German Chancellor Angela Merkel, meanwhile, warned Greece would need a debt programme lasting “several years” to revive its moribund economy and insisted writing off any of its 320-billion-euro ($350-billion) debt mountain was out of the question.
The final crescendo of Greece’s long-running debt crisis forced the country’s banks to close last week and prompted worried shoppers to clean out supermarket shelves due to fears of food shortages.
Speaking after Tuesday’s emergency summit, Greek Prime Minister Alexis Tsipras said the government “continues its efforts with the people’s mandate as a weapon, and its desire for a viable agreement that brings an end to this story and guarantees an exit from the crisis”.
– Greece to make ‘efforts’ –
Tuesday’s summit was the first time Tsipras and his new Finance Minister Euclid Tsakalotos have met with leaders in Brussels to discuss the fall-out from the dramatic referendum.
The result was a victory for radical leader Tsipras, who came to power in January on the back of vows to end five years of bailout-imposed austerity blamed for crashing the Greek economy, which has shrunk by a quarter since the crisis started.
But it has infuriated other EU leaders, roiled world financial markets and dealt a traumatic blow to the post-war vision of European integration, already reeling from years of economic crisis.
In Athens, the Greek government said it had committed to seeking its third bailout since 2010, with a revised request “taking into account” the concerns of creditors who have demanded more cuts to pensions and bigger taxes.
And in Brussels, Tsakalotos — who replaced outspoken motorbike-riding predecessor Yanis Varoufakis after he resigned on Monday in a bid to ease the rift with Athens’s creditors — told reporters there had been “progress” at the talks.

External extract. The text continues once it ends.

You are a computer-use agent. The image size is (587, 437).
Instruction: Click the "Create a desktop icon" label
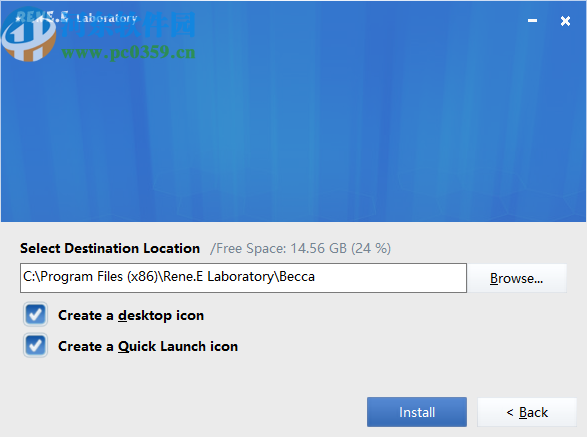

But their words did little to dispel the fear gripping world financial markets, with Asian shares plunging on Wednesday morning and the euro hitting a five-week low of $1.0916 in New York trading on Tuesday.
– Grim in Greece –
Fears that a “Grexit” could upend the global financial system have sparked worldwide concern, prompting US President Barack Obama to call Merkel and Tsipras before the summit.
Renowned economists including Thomas Piketty and Jeffrey Sachs also published an open letter to Merkel urging the leader of Europe’s biggest economy to cut Greece’s debt to “avoid further disaster”.
The mood was also grim on the streets of Greece, where liquidity starved banks are expected to keep their doors closed until Thursday at the earliest and fears are rising that ATMs could soon run empty.
Greece’s banks have been shut since its most recent international bailout programme expired last Tuesday while capital controls have been imposed, limiting withdrawals to 60 euros a day.
The ECB, which has been keeping Greek lenders afloat, said Monday it had decided to maintain emergency funding to the country’s banks — so-called Emergency Liquidity Assistance (ELA) — at its current level of 89 billion euros.
But it said Greece had to provide more collateral, a move that will make it more difficult to access the vital funds in the future.
Greece on June 30 became the first advanced economy to default on an International Monetary Fund loan, on the same day its EU-IMF bailout expired. On July 20 it faces a huge payment of more than three billion euros to the ECB.